The shell casings pour down as rain in this third person shoot'em the hell up.

Review by Aaron Drewniak (Email)
October 2nd 2007

I'm not going to bother reiterating that Stranglehold is the videogame sequel to the Hong Kong action flick that made John Woo and Chow Yun-Fat what they are today. If you didn't already know that, you do now. In the end, the history of the game isn't all that important. Neither is the story really. A number of years ago, a tough cop fell in love with a woman on the other side of the law, knocked her up, and now she and the daughter he's never known have been kidnapped. Tequila needs to get them back by killing everyone and everything that gets in his way.


Stranglehold is a solid single player experience that deserves at least a second run in one of the higher difficulties.

Stranglehold has pacing that very few games ever aspire to. After a dramatic cut-scene or two, you're tossed into the action, facing wave after wave of suicidal enemies sending superheated trails of lead in your direction.

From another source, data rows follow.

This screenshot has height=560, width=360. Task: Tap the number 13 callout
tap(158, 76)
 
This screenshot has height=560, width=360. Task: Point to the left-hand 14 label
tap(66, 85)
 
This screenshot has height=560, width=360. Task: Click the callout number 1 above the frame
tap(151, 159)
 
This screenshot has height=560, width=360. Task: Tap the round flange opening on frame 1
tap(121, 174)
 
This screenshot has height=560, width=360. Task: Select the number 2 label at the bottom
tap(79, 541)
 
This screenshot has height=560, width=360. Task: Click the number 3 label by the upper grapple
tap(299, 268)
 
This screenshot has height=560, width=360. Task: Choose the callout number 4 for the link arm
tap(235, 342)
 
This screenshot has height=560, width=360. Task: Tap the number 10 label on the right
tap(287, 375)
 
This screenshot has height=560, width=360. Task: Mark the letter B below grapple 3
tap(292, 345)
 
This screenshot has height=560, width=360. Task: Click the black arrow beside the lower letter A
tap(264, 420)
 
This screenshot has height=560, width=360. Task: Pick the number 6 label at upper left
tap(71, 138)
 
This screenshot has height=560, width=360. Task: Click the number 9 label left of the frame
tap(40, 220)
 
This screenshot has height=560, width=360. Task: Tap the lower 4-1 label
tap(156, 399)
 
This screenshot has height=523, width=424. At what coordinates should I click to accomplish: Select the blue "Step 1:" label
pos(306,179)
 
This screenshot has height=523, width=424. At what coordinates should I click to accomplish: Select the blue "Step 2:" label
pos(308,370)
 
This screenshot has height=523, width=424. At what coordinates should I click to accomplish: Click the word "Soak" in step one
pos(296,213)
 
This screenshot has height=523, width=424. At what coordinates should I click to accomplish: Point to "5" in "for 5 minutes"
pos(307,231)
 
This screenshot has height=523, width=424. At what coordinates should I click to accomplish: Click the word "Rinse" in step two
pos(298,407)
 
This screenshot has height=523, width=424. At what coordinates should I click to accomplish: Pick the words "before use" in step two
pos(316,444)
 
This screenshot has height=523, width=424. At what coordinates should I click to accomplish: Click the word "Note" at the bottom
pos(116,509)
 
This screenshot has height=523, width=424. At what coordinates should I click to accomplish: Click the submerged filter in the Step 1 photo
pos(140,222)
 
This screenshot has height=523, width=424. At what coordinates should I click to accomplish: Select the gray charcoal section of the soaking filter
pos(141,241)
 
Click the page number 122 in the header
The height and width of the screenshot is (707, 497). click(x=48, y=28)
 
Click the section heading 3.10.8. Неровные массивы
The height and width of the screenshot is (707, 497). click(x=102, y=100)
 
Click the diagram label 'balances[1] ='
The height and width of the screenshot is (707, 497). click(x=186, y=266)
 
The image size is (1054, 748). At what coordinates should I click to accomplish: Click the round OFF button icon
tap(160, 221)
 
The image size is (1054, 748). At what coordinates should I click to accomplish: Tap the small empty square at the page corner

Slow motion dodging onto a conveniently placed hand cart leaves you sliding and guns blazing, building up your Tequila meter for three flavors of action movie style bad ass-ness; sniping them off, mowing them down, or just killing everything in sight. The weapons are your typical assortment of pistol, shotgun, SMG, assault rifle, excreta. Dual wielding is a must and reloading is a myth. The locations for these shootouts are lavishly diverse as they are detailed, from the slums of Hong Kong to a Chicago high rise. All of which are destructive in a way you're not going to believe possible. I'm not just talking squashed watermelon, but entire shacks exploding and sending debris for a mile in all directions. By the time Tequila is through with his one man style justice, these places are going to be pulverized. Played in small bursts, this is the single most intense and satisfying single player shooter on any next-gen console.

However, multiplayer is a blatant afterthought. Limited to six players, you can tear through levels pulled from the single player portion. It's amazing just how boring the action of the main game can be set in another context, or frustrating since the odds are always heavily stacked in the favor of the guy in the lead. There's no sense of weapon balance, and since meters reset on death, people with an early lead can just repeatedly spin attack you into oblivion, which is a one hit kill to everyone in the room. The modes are limited to snooze-worthy deathmatch and team deathmatch. How about a juggernaut mode where the leader has the bombs but the other players are the only one with Tequila time? Or a challenge to see who can rack up the biggest bill for environment destruction? As it is, it's unimaginative and worthless.

Stranglehold is a solid single player experience that deserves at least a second run in one of the higher difficulties, even if it does repeat itself a little too frequently. The weapons feel great, the flips and wall jumps are stylish fun, and it's shocking how much you can tear into your surroundings without a framerate hiccup. At six hours a spin, it comes up a bit short, but it's still a twin pistol slow motion dive through the air while it lasts.